Aim: Count the lines in the rows below that contain the word "scrollbar" and give only that number.

Data provided:
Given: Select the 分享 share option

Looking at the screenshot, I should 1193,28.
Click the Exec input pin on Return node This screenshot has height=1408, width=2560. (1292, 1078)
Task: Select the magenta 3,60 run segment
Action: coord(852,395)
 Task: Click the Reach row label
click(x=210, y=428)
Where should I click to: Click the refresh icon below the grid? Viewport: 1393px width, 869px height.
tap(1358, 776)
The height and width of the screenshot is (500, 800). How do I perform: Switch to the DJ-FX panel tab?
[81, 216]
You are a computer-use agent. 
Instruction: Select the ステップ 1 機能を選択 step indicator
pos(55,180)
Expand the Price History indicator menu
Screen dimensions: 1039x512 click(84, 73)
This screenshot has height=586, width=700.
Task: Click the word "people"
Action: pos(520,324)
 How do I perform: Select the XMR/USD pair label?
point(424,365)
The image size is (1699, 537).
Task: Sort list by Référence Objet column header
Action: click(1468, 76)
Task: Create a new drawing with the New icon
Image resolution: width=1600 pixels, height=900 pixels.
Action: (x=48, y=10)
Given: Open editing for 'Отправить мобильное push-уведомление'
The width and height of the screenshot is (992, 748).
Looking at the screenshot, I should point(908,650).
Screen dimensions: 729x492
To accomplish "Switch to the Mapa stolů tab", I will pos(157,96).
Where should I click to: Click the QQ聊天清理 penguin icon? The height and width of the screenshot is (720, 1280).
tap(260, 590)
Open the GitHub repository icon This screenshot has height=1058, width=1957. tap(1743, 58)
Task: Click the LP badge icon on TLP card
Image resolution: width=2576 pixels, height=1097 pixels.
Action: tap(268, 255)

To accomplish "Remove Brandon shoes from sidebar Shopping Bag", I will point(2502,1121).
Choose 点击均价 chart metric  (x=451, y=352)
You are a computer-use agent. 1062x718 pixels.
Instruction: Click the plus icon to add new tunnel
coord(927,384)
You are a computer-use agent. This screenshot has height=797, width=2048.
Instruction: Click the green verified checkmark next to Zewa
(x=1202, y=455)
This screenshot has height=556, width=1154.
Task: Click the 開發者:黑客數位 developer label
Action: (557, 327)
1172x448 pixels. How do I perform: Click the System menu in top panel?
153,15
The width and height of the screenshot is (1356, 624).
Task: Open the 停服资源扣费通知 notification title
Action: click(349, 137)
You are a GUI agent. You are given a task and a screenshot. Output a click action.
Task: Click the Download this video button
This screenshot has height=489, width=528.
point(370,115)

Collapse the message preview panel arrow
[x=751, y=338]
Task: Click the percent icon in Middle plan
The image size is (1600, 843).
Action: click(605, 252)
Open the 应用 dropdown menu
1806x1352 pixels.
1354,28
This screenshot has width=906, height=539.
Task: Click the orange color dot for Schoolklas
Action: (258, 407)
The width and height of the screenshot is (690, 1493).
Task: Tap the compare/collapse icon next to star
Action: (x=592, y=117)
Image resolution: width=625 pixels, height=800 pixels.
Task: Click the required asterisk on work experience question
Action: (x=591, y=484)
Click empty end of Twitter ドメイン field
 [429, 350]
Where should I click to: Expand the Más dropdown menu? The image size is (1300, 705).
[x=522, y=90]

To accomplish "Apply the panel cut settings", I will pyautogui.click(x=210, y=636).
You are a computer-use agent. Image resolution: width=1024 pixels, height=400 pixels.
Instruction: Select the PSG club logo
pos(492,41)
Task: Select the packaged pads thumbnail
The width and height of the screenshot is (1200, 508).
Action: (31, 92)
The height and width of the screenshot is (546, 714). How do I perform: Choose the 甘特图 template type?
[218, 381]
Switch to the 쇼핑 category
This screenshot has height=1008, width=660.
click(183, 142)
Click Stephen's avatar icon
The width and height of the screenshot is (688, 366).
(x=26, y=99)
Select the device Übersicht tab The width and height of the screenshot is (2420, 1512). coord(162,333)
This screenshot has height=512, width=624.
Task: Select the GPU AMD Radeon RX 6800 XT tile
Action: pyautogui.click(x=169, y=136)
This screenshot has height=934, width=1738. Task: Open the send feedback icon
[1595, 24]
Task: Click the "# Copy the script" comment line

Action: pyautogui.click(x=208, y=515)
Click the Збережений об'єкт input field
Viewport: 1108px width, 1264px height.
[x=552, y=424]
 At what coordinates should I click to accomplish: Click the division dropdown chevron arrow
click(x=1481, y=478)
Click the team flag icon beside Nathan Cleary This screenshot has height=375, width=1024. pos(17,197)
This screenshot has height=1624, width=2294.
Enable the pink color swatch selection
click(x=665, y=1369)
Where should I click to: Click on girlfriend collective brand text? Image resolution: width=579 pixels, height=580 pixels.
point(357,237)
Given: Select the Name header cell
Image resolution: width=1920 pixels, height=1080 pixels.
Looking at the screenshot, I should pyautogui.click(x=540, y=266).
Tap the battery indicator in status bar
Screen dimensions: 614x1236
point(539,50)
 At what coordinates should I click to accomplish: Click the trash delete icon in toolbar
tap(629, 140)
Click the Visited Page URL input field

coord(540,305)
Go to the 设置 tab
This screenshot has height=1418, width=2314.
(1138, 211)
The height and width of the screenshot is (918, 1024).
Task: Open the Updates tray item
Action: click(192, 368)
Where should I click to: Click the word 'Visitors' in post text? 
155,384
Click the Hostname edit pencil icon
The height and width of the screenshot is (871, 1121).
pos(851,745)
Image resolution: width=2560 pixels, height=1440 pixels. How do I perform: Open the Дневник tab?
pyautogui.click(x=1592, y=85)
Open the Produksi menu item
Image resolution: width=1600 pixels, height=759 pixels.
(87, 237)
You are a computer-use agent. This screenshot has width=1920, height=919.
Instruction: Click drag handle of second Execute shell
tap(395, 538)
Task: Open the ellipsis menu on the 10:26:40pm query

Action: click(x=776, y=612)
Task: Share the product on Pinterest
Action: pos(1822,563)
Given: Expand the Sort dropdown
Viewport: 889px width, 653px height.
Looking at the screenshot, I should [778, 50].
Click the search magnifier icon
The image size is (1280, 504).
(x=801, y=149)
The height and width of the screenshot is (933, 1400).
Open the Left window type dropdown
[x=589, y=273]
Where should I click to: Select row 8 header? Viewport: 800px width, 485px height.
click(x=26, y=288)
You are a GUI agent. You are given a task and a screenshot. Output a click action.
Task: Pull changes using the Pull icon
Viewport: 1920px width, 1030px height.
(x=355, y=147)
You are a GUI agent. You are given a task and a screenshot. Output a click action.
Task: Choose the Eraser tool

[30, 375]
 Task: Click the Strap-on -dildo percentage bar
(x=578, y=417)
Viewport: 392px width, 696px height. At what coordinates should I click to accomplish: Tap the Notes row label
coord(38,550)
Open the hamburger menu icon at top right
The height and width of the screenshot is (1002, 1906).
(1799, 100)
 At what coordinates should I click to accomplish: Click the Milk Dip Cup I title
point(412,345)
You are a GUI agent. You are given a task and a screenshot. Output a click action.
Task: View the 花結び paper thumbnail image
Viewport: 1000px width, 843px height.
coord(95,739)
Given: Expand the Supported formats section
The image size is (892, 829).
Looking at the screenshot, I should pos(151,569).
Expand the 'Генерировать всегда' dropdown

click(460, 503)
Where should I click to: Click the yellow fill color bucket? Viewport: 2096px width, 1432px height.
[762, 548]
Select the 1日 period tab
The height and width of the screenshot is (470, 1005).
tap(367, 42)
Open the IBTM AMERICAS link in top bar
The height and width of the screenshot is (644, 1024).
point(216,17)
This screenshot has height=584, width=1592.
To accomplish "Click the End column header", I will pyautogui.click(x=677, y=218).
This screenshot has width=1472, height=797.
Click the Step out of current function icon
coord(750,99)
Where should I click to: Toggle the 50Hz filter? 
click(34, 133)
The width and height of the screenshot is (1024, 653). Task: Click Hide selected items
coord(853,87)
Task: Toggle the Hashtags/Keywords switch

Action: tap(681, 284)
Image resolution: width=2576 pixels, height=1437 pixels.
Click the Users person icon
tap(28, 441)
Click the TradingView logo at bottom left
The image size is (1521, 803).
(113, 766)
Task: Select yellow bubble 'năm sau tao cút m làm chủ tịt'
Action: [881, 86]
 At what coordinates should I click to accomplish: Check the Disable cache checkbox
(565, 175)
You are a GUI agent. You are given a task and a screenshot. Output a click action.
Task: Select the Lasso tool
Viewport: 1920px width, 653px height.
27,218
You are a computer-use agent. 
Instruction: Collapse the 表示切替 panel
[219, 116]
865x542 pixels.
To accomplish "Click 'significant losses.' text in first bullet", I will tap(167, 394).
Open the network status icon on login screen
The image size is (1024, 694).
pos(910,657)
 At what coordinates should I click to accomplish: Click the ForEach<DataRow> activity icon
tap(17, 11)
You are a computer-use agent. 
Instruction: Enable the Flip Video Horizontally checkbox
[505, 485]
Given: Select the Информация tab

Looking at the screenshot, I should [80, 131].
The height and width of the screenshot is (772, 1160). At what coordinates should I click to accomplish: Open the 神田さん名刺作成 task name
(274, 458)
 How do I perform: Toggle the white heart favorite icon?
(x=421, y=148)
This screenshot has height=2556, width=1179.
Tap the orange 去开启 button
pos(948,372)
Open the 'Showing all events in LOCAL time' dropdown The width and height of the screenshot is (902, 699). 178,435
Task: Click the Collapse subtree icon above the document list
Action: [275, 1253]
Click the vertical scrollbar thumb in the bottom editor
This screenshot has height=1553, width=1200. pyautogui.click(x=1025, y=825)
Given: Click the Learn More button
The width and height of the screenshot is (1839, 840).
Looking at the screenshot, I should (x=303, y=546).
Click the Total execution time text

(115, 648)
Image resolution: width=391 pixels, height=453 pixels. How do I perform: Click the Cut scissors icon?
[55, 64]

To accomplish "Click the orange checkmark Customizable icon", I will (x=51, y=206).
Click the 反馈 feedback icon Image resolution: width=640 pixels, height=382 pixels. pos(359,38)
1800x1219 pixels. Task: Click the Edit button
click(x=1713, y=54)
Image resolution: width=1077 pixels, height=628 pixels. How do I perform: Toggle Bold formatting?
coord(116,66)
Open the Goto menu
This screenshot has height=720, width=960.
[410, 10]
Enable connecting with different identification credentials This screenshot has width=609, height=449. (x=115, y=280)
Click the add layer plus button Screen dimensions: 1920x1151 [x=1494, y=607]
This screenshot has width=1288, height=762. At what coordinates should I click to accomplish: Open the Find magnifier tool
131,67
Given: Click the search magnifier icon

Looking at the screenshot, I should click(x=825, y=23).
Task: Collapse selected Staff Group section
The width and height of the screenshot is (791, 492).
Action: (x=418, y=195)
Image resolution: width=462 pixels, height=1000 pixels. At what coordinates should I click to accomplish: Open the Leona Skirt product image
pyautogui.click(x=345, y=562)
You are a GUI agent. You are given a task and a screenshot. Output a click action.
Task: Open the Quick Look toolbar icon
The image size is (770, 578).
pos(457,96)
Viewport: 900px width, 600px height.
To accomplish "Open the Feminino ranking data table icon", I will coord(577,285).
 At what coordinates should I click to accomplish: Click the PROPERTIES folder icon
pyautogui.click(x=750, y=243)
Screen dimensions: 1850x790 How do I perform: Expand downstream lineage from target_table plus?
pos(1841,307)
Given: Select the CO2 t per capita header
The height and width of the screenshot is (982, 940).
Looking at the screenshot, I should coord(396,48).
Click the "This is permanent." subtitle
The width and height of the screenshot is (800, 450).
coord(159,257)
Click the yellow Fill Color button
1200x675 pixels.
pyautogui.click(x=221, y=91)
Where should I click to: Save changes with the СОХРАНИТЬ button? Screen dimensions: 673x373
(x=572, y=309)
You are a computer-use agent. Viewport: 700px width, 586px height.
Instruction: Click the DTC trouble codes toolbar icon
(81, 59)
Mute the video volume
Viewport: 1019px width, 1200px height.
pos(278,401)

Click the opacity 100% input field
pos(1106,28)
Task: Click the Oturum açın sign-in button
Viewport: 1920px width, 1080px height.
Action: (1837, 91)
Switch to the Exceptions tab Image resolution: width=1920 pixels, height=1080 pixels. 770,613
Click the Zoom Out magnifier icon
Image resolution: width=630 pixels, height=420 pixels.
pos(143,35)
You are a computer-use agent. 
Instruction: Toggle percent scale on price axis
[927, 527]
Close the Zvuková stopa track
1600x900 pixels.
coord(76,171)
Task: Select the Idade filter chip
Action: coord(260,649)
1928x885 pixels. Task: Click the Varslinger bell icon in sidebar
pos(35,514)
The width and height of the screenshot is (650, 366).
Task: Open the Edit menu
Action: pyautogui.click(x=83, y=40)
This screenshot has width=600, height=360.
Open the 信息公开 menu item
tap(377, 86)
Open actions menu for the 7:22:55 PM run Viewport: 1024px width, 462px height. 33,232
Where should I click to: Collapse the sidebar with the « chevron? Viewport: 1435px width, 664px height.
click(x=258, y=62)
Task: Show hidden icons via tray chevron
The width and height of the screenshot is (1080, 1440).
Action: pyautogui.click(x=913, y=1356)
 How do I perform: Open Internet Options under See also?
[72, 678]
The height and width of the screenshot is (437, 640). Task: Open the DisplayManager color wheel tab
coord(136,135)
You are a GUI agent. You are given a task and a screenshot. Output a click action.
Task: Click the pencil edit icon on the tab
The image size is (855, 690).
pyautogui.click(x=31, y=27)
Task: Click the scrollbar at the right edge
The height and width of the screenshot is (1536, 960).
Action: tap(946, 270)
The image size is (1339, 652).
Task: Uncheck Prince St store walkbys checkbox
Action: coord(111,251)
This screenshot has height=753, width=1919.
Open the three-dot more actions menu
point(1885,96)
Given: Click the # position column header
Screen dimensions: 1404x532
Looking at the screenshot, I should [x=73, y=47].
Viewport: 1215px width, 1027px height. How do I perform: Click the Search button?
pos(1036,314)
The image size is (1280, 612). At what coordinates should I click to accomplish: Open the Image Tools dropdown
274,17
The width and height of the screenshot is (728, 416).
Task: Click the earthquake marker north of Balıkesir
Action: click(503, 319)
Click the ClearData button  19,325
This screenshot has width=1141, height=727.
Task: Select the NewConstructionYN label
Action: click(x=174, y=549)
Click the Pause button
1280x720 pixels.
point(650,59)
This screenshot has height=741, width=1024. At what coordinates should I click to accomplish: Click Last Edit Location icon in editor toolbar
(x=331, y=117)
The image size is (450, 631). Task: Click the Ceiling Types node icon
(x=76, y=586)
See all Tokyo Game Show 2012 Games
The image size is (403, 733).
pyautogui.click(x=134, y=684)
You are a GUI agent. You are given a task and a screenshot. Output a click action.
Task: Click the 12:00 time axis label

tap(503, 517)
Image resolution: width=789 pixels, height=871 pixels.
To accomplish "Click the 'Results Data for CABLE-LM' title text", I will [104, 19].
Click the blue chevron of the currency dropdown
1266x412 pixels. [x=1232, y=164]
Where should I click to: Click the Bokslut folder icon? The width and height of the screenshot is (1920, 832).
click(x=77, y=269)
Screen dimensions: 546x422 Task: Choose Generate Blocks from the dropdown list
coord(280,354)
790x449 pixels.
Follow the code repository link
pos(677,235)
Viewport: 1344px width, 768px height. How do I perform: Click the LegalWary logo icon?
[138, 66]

Worked answer: 2